VDRDC Blog‎ > ‎

Automatic Algorithmic Description Project

posted Dec 6, 2011, 1:34 PM by Ender Tekin

Putting Humans In the Loop

The Smith-Kettlewell Video Description Research and Development Center is working on a number of technologies aimed at improving access to online educational video. One of our approaches involves using computer-vision and digital signal processing to automatically infer important visual information about what is happening in the video. We call this the Automated Algorithmic Description (AAD) project. This effort builds on important prior research in this field, such as the “Audio-Visual Content Extraction & Interaction” project of the E-Inclusion Research Network.

Luckily, some of the most fundamental types of descriptive information may lend themselves nicely to this automated approach. By using computer-vision techniques, we expect to be able to automatically extract such key information as scene changes, which actors are present, and the reading of on-screen text. We may even be able to identify certain types of human actions and identify specific places. By analyzing the audio sound track, we can tell the difference between music, environmental sounds, and dialog, which provides important information for scene identification as well as for appropriate placement of audio description.

The aim of the AAD project is to find ways to extract such information reliably. Once we have the information, it can be used in a number of different ways, including presenting it via refreshable Braille or synthetic speech directly to a blind viewer, or to assist a sighted narrator in the description process.

Our work is focusing on three key categories:

1. Scene categorization – “Where are we, and when does the scene change?”
2. Actor detection and identification – “Who is on-screen?”
3. On-screen text recognition – “What does the text on the screen say?”

The Active Learning Approach

When a person learns to do something new, he or she does so through an interactive process of instruction, trial and error, and feedback from others. It turns out that this is an effective way to teach computers to do things as well.

Most machine learning approaches require large amounts of example data provided in advance. The algorithm learns by comparing all of the examples in the database and trying to find features that let it predict which category the particular example should be put in. This means that humans need to go through enormous numbers of video examples in advance and indicate what the computer should know about that clip. Building these large example databases is very time-consuming and laborious.

By contrast, Active Learning is a machine learning paradigm that does not require lots of up-front labeled data. It focuses on using human feedback about critical examples to improve the accuracy of the over-all algorithm. By querying a human only about some scenes, rather than requiring a human to provide all explanations in advance, it significantly reduces the amount of labeling effort required from the users.

The Active Learning approach will allow a human describer to supplement and inform the automated methods by responding to specific questions from the system, such as “Is this a scene change?” or “Is this region an example of on-screen text?” The user can then focus his/her effort to providing corrections and nudging the algorithm in the correct direction, instead of laboriously hand labeling every event of interest.

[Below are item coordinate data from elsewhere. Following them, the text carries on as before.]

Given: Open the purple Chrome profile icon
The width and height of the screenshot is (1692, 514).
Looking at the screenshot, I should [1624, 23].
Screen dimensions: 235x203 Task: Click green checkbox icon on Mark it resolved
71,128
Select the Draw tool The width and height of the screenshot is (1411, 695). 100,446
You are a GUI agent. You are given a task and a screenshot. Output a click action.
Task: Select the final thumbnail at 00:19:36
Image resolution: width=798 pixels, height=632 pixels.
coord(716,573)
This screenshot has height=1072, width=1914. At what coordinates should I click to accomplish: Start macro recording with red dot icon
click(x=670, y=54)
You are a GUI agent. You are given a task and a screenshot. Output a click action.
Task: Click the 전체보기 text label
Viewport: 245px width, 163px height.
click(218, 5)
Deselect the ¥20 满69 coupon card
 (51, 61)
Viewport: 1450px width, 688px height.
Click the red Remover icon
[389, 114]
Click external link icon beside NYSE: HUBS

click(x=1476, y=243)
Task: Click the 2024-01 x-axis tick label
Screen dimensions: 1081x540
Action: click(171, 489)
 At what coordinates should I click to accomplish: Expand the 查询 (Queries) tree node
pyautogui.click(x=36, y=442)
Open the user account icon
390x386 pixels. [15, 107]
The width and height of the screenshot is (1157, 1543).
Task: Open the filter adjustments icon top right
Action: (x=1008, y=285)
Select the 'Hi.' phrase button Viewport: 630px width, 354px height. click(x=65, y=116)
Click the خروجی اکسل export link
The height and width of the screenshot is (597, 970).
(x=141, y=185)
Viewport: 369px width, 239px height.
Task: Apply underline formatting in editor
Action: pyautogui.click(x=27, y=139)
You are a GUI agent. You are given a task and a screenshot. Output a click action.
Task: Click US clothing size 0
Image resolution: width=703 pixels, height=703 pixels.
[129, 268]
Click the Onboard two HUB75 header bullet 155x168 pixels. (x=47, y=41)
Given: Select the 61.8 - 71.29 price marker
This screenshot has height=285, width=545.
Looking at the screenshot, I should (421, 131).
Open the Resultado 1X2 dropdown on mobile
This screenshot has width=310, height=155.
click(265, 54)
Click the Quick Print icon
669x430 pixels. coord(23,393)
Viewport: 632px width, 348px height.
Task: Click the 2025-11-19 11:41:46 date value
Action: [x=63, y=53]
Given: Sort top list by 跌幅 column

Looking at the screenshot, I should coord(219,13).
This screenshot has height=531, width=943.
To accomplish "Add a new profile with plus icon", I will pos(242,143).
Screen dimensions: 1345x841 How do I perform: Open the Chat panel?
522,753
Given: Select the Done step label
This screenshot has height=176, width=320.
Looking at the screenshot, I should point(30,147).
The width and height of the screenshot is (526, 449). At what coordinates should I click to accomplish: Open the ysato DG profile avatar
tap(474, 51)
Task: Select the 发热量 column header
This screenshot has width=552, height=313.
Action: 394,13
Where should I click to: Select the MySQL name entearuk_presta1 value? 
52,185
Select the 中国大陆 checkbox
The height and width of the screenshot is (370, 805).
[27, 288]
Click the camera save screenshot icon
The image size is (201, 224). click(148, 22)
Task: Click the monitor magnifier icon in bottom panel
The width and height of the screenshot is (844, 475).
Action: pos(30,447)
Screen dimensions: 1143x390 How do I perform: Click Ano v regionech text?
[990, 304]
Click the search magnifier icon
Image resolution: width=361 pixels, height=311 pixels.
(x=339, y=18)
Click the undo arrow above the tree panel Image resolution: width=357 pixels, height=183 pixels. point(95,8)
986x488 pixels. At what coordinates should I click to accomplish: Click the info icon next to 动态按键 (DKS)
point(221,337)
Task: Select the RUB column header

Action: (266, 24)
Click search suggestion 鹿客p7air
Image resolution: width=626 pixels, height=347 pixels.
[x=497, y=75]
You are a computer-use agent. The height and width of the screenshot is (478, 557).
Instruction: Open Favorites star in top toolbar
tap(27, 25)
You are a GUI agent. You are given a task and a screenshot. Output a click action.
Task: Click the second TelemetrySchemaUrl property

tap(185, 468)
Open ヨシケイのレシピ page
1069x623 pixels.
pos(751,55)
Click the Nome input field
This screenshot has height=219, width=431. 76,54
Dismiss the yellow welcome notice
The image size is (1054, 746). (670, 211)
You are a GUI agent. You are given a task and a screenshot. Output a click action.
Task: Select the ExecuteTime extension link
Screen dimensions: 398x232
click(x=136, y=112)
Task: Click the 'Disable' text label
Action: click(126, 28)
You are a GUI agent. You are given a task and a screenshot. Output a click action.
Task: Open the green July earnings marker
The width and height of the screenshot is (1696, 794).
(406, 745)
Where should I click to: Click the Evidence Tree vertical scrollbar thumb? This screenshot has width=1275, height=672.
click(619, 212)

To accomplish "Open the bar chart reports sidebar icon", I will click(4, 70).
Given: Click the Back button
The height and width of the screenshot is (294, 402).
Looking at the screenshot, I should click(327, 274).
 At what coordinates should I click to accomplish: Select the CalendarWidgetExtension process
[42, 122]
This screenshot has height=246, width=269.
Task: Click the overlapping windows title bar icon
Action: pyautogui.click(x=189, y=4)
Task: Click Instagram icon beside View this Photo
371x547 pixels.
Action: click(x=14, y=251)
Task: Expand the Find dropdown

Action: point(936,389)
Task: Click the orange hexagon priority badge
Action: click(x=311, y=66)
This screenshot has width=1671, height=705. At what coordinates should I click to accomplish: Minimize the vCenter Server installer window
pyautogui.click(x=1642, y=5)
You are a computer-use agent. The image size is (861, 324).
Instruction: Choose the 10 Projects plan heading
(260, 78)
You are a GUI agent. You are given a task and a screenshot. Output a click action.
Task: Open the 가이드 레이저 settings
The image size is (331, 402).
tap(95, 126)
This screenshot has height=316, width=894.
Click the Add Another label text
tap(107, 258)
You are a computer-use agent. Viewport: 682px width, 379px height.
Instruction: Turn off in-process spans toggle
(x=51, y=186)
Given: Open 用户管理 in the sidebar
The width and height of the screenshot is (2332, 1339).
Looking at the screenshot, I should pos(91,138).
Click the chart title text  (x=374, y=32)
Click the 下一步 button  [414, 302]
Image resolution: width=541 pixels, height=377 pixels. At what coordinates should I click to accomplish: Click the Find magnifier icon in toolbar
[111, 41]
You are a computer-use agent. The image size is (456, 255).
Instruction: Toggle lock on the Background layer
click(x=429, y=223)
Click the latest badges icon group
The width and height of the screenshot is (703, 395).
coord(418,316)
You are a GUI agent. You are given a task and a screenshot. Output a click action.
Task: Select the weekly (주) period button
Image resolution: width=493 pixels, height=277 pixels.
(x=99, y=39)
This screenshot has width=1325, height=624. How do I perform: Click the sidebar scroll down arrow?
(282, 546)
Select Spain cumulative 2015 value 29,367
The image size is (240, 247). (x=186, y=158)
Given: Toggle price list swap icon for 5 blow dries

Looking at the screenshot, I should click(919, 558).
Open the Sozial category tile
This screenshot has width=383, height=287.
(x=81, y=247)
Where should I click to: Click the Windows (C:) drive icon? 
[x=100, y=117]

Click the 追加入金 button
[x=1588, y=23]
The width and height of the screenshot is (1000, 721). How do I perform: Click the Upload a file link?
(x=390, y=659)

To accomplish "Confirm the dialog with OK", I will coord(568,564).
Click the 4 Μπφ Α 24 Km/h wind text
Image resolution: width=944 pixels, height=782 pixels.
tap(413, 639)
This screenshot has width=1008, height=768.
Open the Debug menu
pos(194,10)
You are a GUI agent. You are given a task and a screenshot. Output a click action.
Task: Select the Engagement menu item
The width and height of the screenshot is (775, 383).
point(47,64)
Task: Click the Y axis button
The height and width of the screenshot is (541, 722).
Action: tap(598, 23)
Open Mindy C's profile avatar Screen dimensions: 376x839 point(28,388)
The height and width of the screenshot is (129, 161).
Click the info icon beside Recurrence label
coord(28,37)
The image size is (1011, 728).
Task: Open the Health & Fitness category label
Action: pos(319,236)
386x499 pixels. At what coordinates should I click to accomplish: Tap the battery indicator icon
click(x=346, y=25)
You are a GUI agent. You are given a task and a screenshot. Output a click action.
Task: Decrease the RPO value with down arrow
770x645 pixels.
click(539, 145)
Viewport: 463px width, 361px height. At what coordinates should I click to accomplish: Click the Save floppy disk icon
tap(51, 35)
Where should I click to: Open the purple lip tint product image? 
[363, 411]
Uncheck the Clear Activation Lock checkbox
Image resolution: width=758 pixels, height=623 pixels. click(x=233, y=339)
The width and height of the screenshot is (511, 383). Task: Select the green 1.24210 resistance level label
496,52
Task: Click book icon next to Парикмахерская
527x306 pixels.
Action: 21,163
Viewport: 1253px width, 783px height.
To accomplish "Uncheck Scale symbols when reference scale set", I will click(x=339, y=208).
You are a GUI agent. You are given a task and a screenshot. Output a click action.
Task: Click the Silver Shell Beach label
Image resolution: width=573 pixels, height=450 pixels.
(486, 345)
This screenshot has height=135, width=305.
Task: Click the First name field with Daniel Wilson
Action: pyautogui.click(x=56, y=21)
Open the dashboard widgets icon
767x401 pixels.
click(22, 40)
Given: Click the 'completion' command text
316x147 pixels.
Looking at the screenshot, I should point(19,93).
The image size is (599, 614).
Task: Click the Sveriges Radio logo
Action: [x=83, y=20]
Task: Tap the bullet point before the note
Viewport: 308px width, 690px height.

This approach will enable our automated tools to continually improve their ability to accurately find these essential pieces of visual information. An example of this approach is used in the paper "Corrective Feedback and Persistive Learning for Information Extraction” by Culotta et al., and a good survey of Active Learning literature can be found in this link.

We are now developing an interface that can allow the automated system to effectively communicate with its human teachers. We want to minimize the effort for the teachers, while maximizing the effect of every label that they provide or correct. The interface will present the automatically inferred results to the user in an intuitive way, while providing an efficient method for the user to correct errors and supply missing labels.

The active learning approach holds the potential for automated algorithmic description techniques  that significantly improve the efficiency of the learning process. We expect this to lead to reductions in effort and cost which will, in turn, lead to better access to educational video materials. Stay tuned for more information about this project in the coming months.